As a nation, all our fault lines now lay completely exposed. Entire families are testing positive and struggling with managing their recovery from Covid-19, mental health concerns are rising for many with pre-existing conditions, young kids are managing by themselves at home as parents recoup in hospitals, multiple lives have been lost in a single family – and the worst of human suffering is still unfolding in front of us.

And yet, each day we read and hear of countless kindnesses that are also part of the “India story” as we brave this pandemic. Everyday scores of home chefs, homemakers, NGO’s, youth, and volunteers are busy providing meals and other services to thousands of Covid-19 affected patients and their families. Countless calls and tweets are being made by strangers as they help out patients in need of oxygen cylinders or ventilators and many are volunteering to cremate the dead. We read of police officers driving for hours to find a hospital bed for a patient or arrange a ventilator. Even as the economy teeters, corporate India is backing its people with paid leaves, jobs, loans, and financial support for bereaved families. What this tells me is that somewhere our collective conscience as a nation and the syncretic culture of India is not yet lost. 

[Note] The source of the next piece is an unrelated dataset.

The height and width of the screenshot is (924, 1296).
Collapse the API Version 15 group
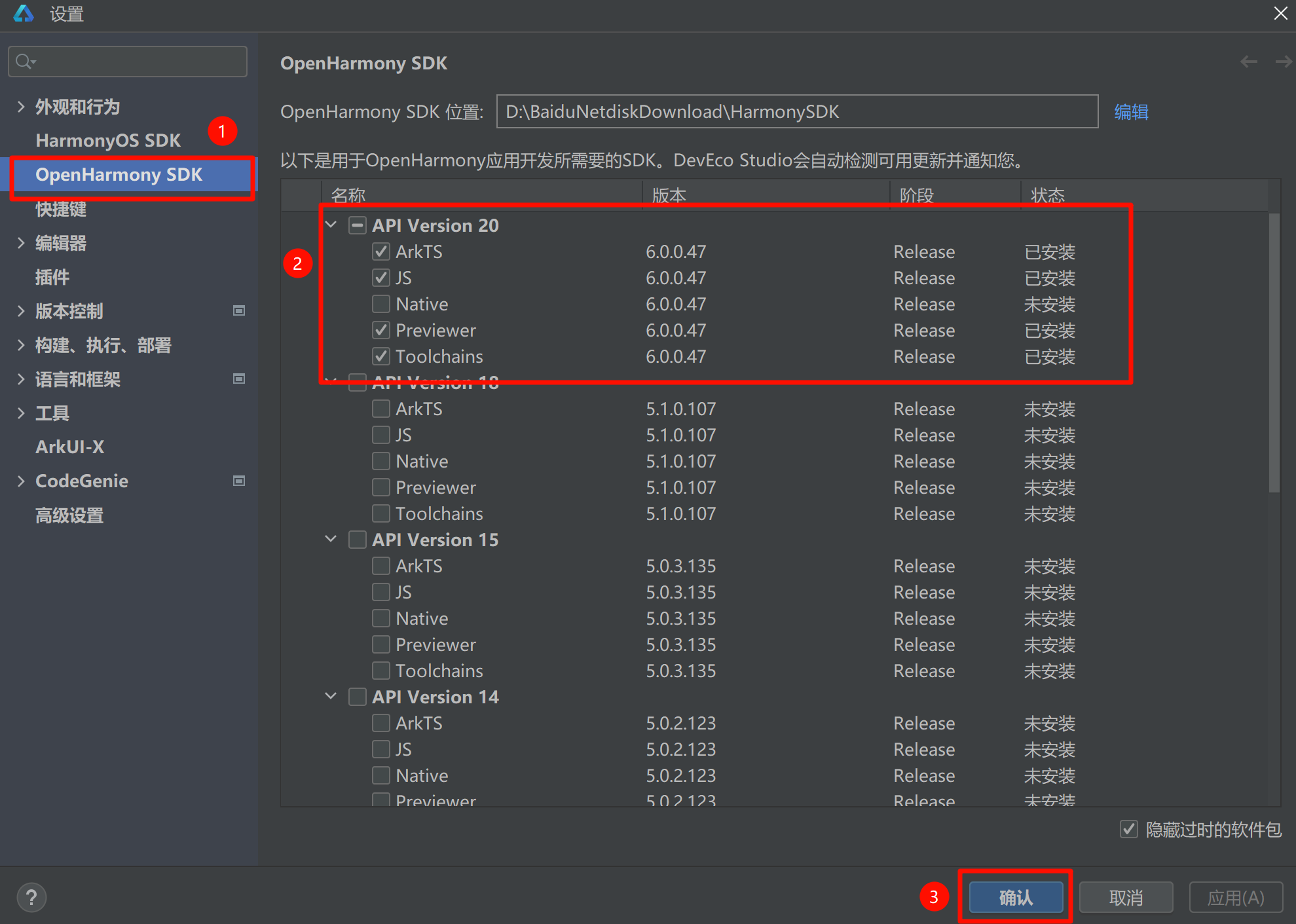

So where do we begin the work of healing? We begin first with ourselves and then with others who need our support to heal themselves. Ask simple questions and offer help as these are the only elements that we control in present times. This second wave of Coronavirus reminded me of simpler times and simple gestures like sending over food to an unwell neighbor or doing seva (service) by feeding the sick or vulnerable which was such a core middle class Indian value. I wonder when we became a society that began thinking in terms of us versus them.

To put things in perspective, we have all lost something and someone during this pandemic. As a nation we are lost, in grief, in denial and need direction. Unfortunately, many more of us will be lost before we recoup from this pandemic. My only take away from my own illness and recovery is to keep looking across the aisle and care. Simple things like checking up on people who may not be as privileged as we are or building communities or families wherever we are.

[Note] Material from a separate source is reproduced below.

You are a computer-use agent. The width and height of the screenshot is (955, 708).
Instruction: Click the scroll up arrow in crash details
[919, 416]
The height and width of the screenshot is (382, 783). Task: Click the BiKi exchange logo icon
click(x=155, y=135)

As news headlines rain blows on us day after day, telling us of numerous tragedies unfolding all around us and an unresponsive government which refuses to step up to the task of providing direction- we can only count on each other. And like I was telling a friend – India is literally currently running on kindness these days – the kindness of strangers.

About the author: Lakshmi Ajay is a minstrel at large, looking at life and that zany moment in between. She describes herself as a lifeist, dance-demon, newshound, Bollywood fanatic/ au fait, outwitter, contrarian, dusk gatherer, who is always hunting for the best Chaat on the streets of Bangalore with a filter Kaapi in hand.